An increase in the pyrolysis temperature of the digestate resulted in an increase in the biochar pH, ash content and BET surface area. The parameters mentioned above increased, respectively, from 7.13 to 11, 48.13 to 71.43 and from 11.09 to 45.53 m²/g.

(3)

The pyrolysis temperature influenced the change in the type and quantity of surface functional groups. A decreasing number of acidic functional groups and increasing aromaticity of biochar were observed.

The experiments conducted proved that the pyrolysis of digestate can produce biochar which can be used to pre-treat filtrate from dewatering of digestate. However, obtaining an effective sorbent requires its modification. In our research, the best results were obtained for biochar modified with potassium hydroxide. For this trial, 15%/17% (filtrate/synthetic model solution) and 72%/86% nitrogen and phosphorus removal, respectively, were achieved.

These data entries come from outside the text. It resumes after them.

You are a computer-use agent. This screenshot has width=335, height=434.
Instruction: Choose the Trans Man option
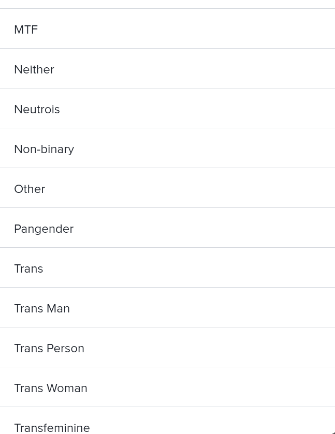42,308

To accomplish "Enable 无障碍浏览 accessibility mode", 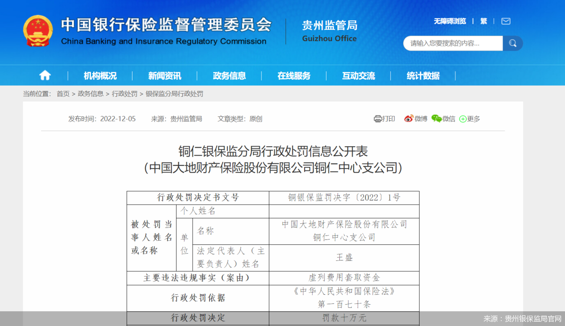I will [x=449, y=21].
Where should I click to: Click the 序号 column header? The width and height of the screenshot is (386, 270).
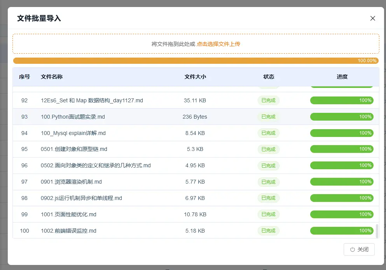click(24, 77)
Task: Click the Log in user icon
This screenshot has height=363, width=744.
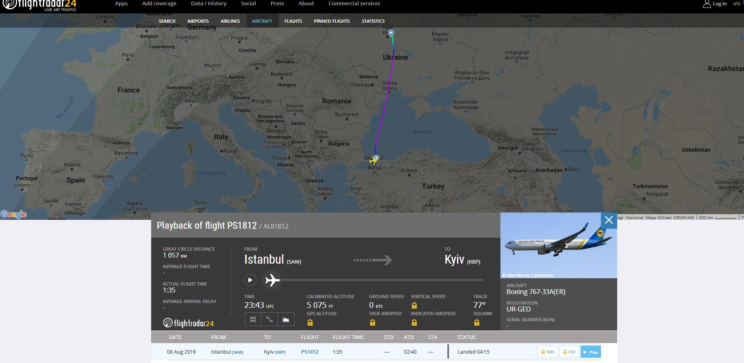Action: pos(707,4)
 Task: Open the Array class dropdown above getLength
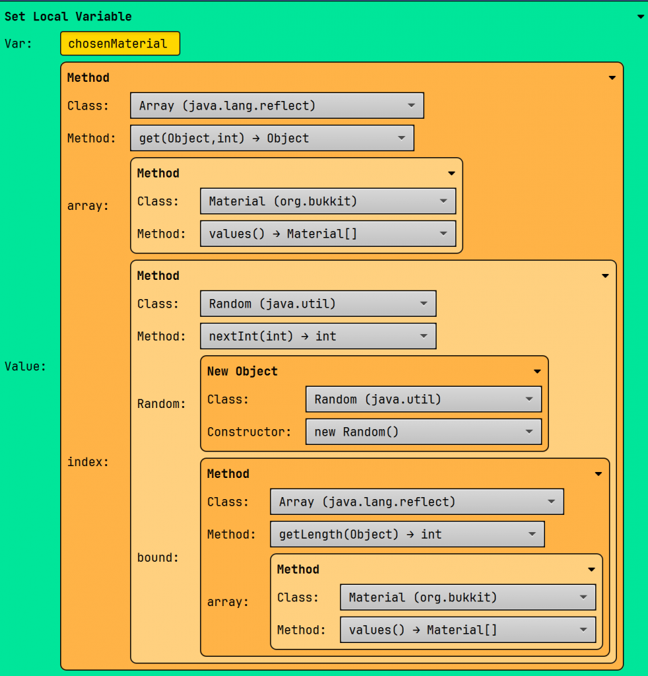[416, 502]
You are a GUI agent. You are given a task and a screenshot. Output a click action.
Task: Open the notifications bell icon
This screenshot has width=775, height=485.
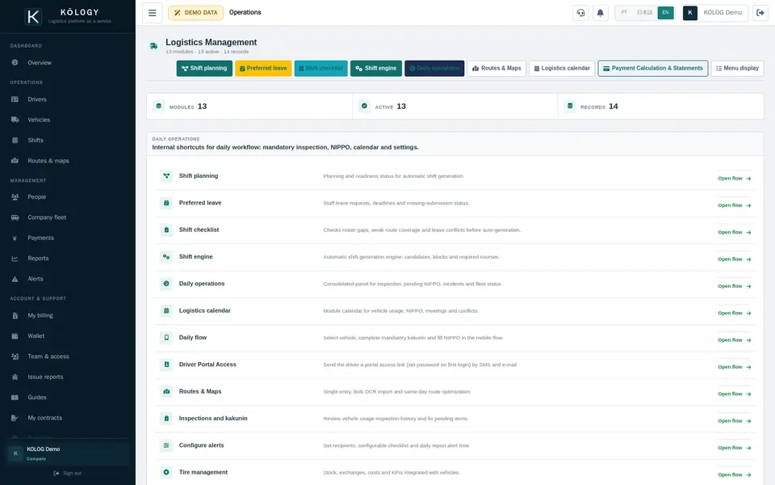pyautogui.click(x=600, y=13)
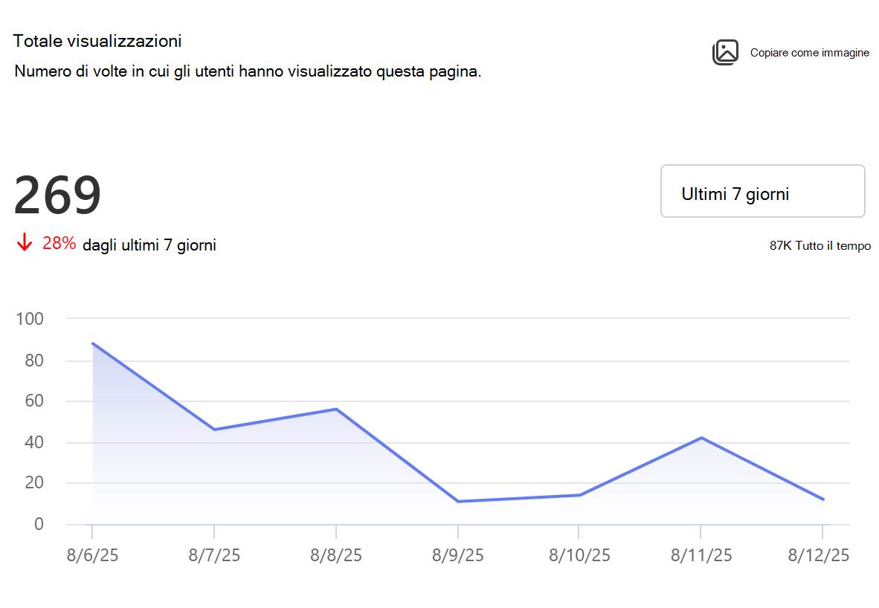Click the 8/9/25 x-axis date label
Viewport: 879px width, 608px height.
pyautogui.click(x=457, y=555)
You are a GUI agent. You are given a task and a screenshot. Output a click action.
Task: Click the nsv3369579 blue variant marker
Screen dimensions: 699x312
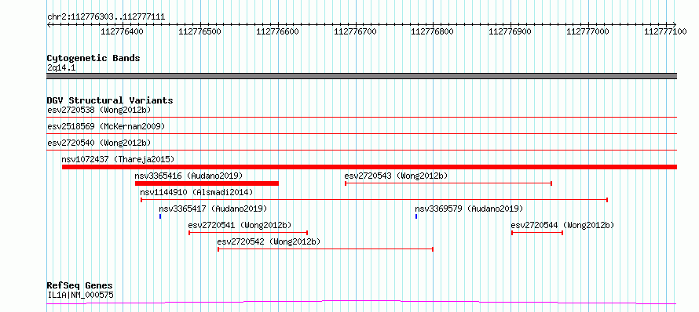tap(416, 216)
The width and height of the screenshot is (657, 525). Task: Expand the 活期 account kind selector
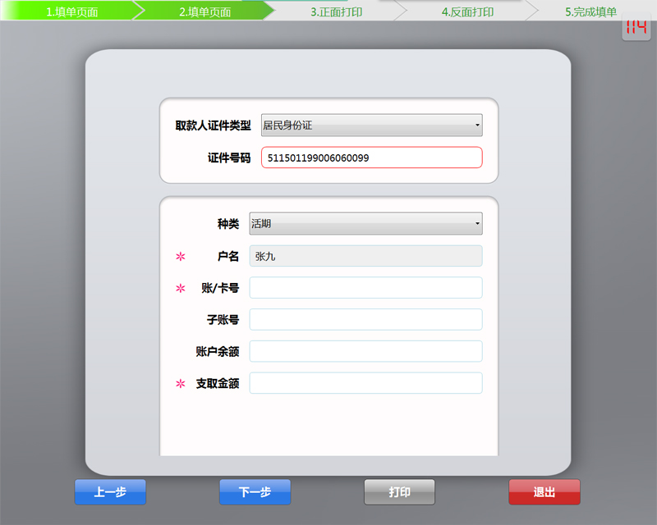point(365,223)
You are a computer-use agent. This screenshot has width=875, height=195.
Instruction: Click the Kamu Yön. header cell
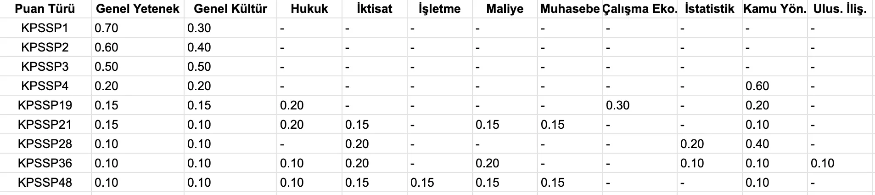tap(774, 9)
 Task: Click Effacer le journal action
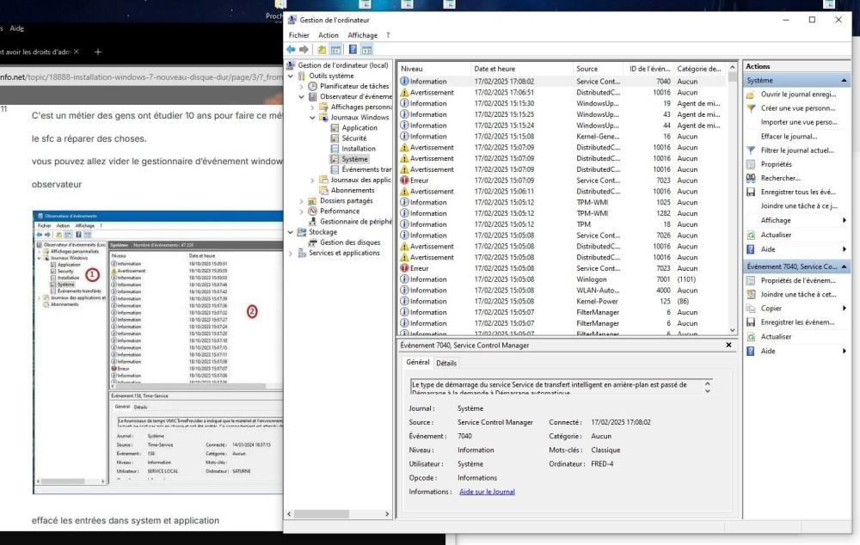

The obtained results show that, despite the increasing number of publications on the use of biochar as a sorbent, there are still gaps that need to be filled, particularly in modifying the biochar produced for its practical application. The study results presented in this article indicate the high potential of post-treatment biochar as a tool for producing biochar dedicated for use in wastewater treatment plants. In wastewater treatment plants, it appears that biochar, aimed at producing/forming the right functional groups, can contribute to reducing the load of phosphorus and nitrogen returned to the wastewater treatment plant with the filtrate from under the presses, thereby complying with increasingly restrictive wastewater treatment legislation. However, this does not change the fact that further research is needed into the possibility of using biochar with adsorbed ions as slow-release fertilizers in agriculture or horticulture, especially with regard to phosphorus. Using sludge-based sorbents and the nutrients retained on them as soil improvers may be an interesting solution to “close the nutrient cycle”. This can contribute to the growth of cultured biomass [1]. Moreover, as research by El Sharkawi et al. [79] shows, such slow-release fertilizers used on sandy soils are more effective than mineral fertilizers. They reduce nitrogen losses while increasing the efficiency of their use in plant growth. It is equally important to increase carbon storage in the soil. It is also worth determining how biochar modification may affect the anaerobic digestion process, its efficiency, stability and whether the produced biochar can be used for biogas upgrading.